The completion of the phase 1 testing process of the vaccine was expected to be finished this year, according to Hopp. Data from the combined phase 2 and 3 study would be available during the course of next year.
“We are very confident,” stressed Hopp. “All results to date indicate good safety, tolerability and efficacy.” There was even the possibility of early approval for “particularly vulnerable professional groups or regions.”
Hopp acknowledged that the international race for first producer of a COVID-19 vaccine could not be won by the German company.
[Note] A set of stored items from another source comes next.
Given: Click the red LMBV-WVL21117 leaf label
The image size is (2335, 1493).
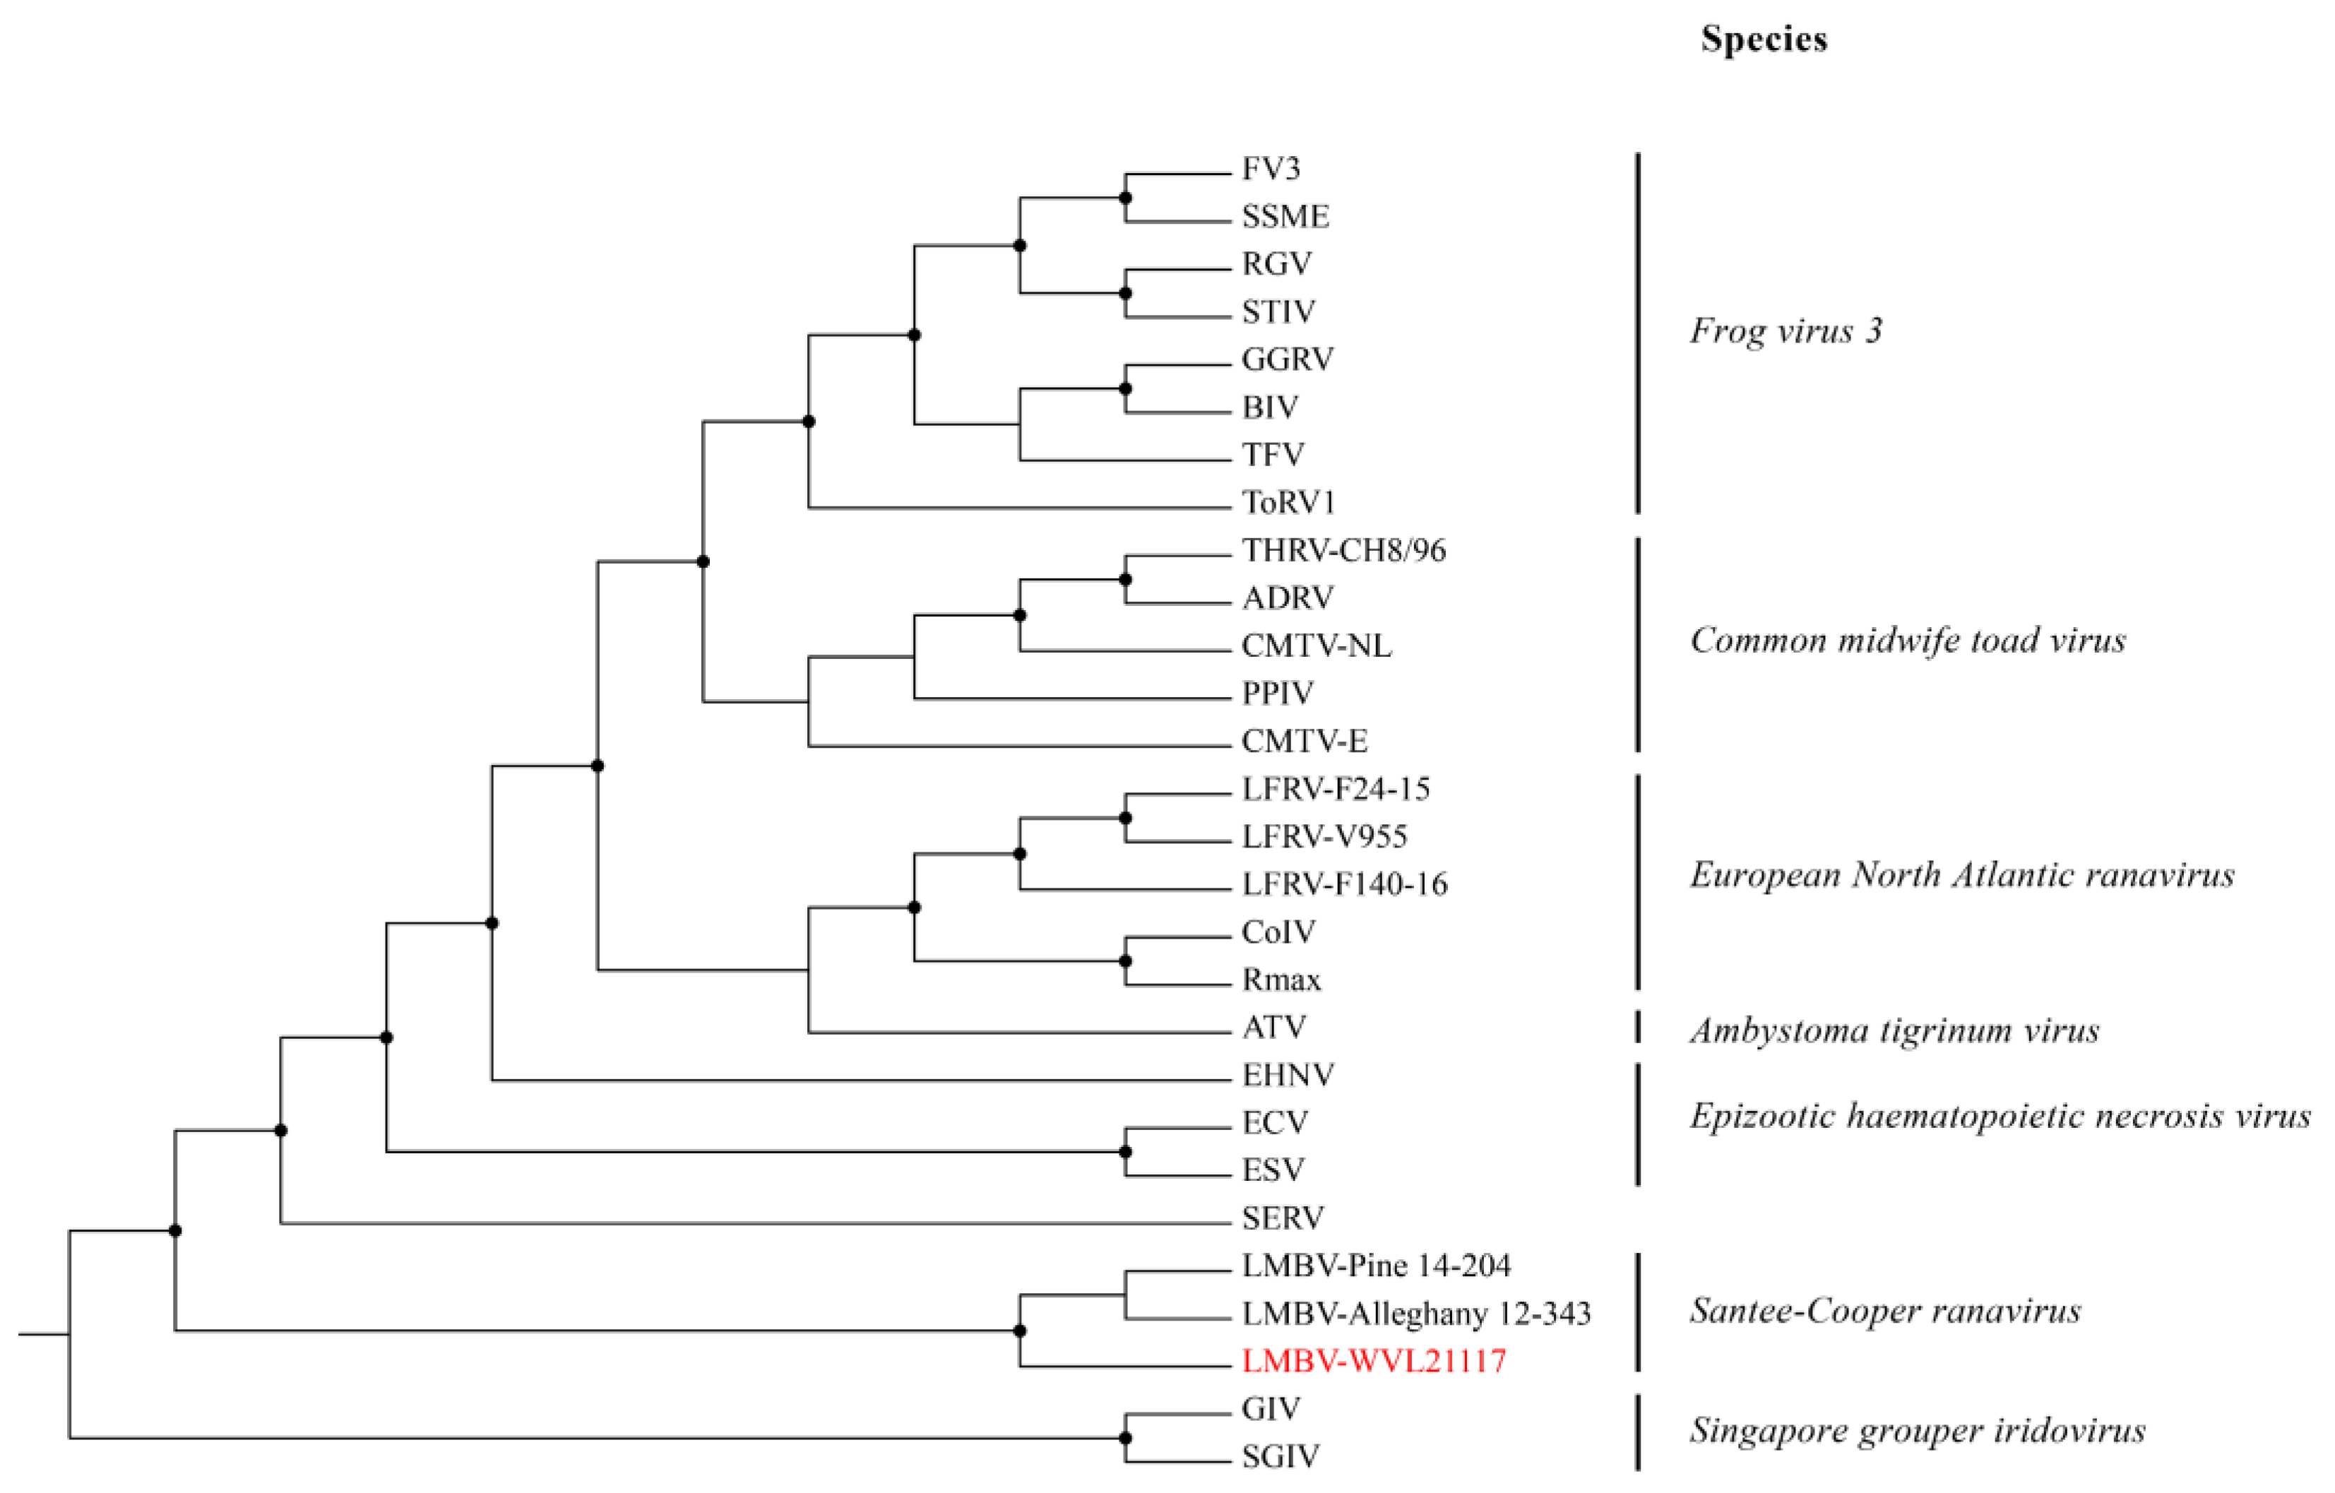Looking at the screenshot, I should point(1373,1361).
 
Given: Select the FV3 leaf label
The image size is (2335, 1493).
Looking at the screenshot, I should point(1271,169).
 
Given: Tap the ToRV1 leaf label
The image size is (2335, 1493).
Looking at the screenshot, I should point(1289,502).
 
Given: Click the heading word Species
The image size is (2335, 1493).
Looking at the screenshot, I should point(1764,40).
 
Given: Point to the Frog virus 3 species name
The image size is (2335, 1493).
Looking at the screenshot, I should point(1786,331).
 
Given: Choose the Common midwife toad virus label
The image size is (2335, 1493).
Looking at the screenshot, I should point(1908,640).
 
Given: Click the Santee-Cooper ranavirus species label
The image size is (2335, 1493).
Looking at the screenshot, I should point(1885,1311).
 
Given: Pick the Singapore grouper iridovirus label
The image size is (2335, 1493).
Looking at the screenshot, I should point(1917,1431).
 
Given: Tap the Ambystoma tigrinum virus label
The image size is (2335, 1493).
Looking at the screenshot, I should point(1894,1030).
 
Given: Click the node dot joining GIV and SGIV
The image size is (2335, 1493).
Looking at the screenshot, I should point(1125,1438).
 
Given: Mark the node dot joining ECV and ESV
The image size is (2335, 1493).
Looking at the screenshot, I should point(1125,1152).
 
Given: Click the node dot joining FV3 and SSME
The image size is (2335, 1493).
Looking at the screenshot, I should point(1125,198).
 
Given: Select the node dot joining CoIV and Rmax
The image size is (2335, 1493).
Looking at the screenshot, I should point(1125,960).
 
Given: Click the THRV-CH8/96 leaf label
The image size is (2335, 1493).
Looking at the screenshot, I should point(1343,551).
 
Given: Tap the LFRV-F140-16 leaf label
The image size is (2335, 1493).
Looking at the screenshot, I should point(1344,884).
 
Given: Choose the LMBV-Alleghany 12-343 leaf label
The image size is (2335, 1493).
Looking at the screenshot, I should point(1415,1314).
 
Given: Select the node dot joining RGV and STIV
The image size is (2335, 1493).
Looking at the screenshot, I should point(1125,293).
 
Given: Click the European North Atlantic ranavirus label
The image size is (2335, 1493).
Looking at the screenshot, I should point(1961,876).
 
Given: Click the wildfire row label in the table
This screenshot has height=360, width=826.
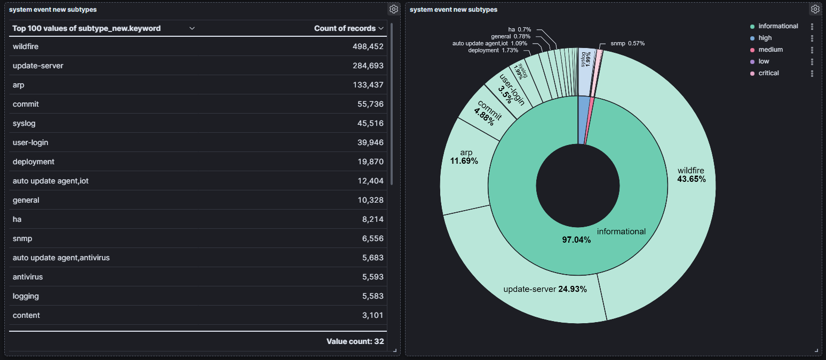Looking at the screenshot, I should click(26, 46).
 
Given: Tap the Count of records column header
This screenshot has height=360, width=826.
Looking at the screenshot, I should click(345, 28).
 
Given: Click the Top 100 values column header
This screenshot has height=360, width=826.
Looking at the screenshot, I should click(86, 28).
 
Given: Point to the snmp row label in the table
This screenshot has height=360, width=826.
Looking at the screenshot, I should click(22, 238).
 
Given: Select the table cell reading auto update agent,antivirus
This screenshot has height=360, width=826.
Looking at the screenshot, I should click(61, 258).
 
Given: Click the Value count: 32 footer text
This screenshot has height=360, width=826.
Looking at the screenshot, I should click(355, 341).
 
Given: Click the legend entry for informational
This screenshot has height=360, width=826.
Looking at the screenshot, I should click(778, 26).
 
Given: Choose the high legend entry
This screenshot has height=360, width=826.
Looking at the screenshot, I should click(765, 38).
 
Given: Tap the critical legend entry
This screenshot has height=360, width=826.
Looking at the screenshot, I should click(768, 73).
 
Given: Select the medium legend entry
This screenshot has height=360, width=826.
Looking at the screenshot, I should click(771, 50).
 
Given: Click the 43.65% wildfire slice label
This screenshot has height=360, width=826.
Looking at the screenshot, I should click(691, 175).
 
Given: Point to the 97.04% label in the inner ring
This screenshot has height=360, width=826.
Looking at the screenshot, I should click(576, 240).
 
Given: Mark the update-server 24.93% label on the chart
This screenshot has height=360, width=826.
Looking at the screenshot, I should click(545, 289).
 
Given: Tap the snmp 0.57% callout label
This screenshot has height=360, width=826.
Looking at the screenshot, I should click(627, 43).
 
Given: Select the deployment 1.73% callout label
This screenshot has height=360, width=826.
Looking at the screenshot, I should click(493, 50).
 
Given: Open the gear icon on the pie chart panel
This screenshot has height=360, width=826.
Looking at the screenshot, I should click(815, 9).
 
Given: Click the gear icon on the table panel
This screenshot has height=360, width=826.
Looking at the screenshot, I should click(393, 9).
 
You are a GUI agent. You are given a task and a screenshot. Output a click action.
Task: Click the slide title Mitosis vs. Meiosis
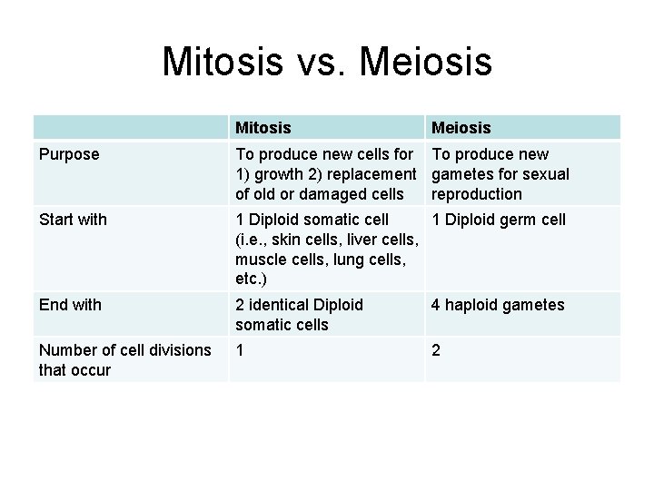click(x=327, y=62)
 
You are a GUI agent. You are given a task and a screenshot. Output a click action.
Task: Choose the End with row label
click(x=71, y=305)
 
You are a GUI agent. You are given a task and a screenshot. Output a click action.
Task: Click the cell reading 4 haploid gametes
click(x=498, y=305)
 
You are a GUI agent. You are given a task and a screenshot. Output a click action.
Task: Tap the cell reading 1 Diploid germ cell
click(x=499, y=219)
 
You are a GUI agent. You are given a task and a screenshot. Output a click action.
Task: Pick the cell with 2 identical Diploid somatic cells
click(x=299, y=314)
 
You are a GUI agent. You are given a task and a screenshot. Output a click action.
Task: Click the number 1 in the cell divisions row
click(x=240, y=349)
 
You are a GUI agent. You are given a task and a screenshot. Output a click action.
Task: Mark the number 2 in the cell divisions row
click(x=437, y=349)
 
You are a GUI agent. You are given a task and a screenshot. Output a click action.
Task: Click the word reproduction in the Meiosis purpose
click(x=477, y=194)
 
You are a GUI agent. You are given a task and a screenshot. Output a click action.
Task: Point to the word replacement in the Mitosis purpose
click(x=369, y=174)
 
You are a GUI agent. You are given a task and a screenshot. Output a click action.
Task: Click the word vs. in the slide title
click(x=318, y=62)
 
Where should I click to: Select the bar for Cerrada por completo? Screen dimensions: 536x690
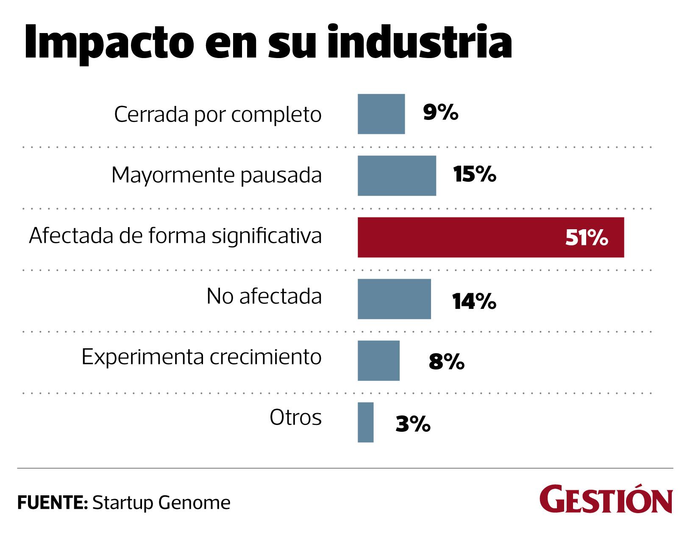(x=381, y=114)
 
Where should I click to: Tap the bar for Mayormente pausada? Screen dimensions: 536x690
(x=397, y=176)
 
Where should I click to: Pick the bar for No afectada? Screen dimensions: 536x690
(x=394, y=299)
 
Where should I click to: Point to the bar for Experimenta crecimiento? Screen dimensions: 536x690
(x=378, y=361)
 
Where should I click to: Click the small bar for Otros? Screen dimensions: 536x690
(x=365, y=422)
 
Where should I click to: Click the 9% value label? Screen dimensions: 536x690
(x=440, y=113)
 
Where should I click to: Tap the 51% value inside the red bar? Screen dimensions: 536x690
(x=587, y=238)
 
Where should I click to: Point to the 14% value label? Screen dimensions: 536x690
(x=474, y=301)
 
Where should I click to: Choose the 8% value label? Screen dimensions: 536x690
(x=446, y=362)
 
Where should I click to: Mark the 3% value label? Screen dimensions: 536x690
(x=413, y=424)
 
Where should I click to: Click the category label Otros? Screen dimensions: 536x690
(x=296, y=418)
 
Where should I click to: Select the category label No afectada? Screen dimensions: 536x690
(x=264, y=296)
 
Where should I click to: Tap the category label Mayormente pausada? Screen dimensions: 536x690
(x=217, y=175)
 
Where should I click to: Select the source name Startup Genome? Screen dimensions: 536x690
(x=161, y=503)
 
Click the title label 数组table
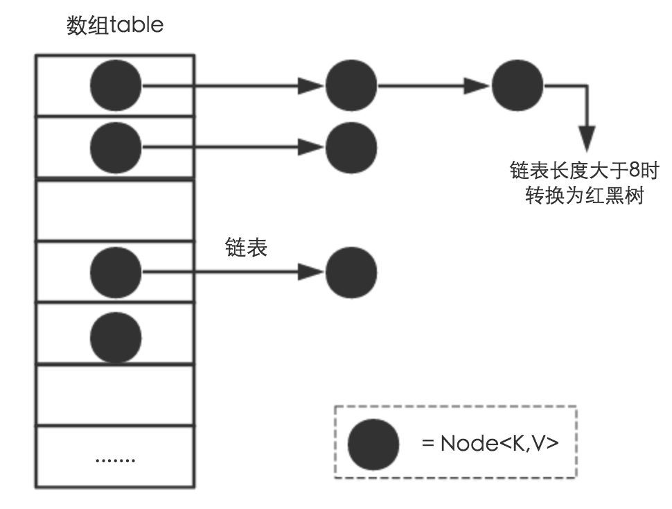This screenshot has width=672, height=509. coord(115,25)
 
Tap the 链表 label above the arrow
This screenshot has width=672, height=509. coord(246,248)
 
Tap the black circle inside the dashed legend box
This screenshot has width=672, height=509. coord(373,444)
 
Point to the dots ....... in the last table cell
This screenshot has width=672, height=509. coord(115,459)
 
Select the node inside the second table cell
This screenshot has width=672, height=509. coord(116,147)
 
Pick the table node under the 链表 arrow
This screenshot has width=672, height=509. coord(116,272)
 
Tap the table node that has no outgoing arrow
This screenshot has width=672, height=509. coord(116,337)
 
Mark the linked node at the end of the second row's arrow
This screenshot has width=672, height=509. coord(351,147)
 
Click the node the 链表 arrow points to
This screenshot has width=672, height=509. coord(351,272)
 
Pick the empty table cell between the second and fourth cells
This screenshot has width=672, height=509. coord(115,210)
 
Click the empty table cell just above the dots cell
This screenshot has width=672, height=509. coord(115,394)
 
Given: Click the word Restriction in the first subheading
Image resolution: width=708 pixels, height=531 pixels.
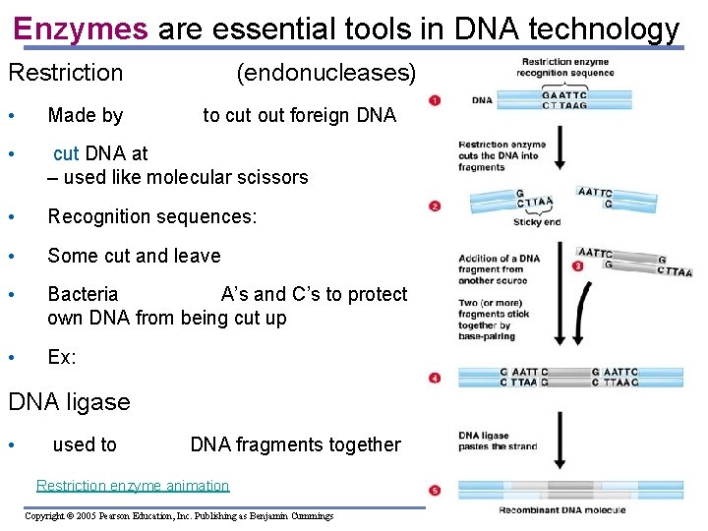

Instead, CureVac focused on “good effectiveness” and “long-lasting vaccination protection at the lowest possible dosage” which would also lower production costs and the price.
Almost 15 years ago, Hopp first invested in CureVac, spending 20 million euros (23.7 million U.S. dollars) after founder Ingmar Hoerr convinced the German billionaire of the company’s future prospects. By now, Hopp’s investments in the biotechnology sector total more than 1.4 billion euros while the German company has reached a market value of around nine billion euros.
In June, the German government announced to invest 300 million euros in CureVac supporting the further development of the company and its projects in the pipeline.
Back then, Peter Altmaier, Minister of Economic Affairs and Energy, stressed that “CureVac’s technology has the potential to develop new vaccines and therapeutic modalities that are accessible for many people and available via the market.”
Looking back on his financial efforts over the years and the development of the industry, Hopp had “no doubts” that it was the right thing to invest in biotech, particularly in the case of CureVac.
“I feel joy, pure joy, not because the business pays off, but above all because we can help people with our work,” Hopp told the newspaper.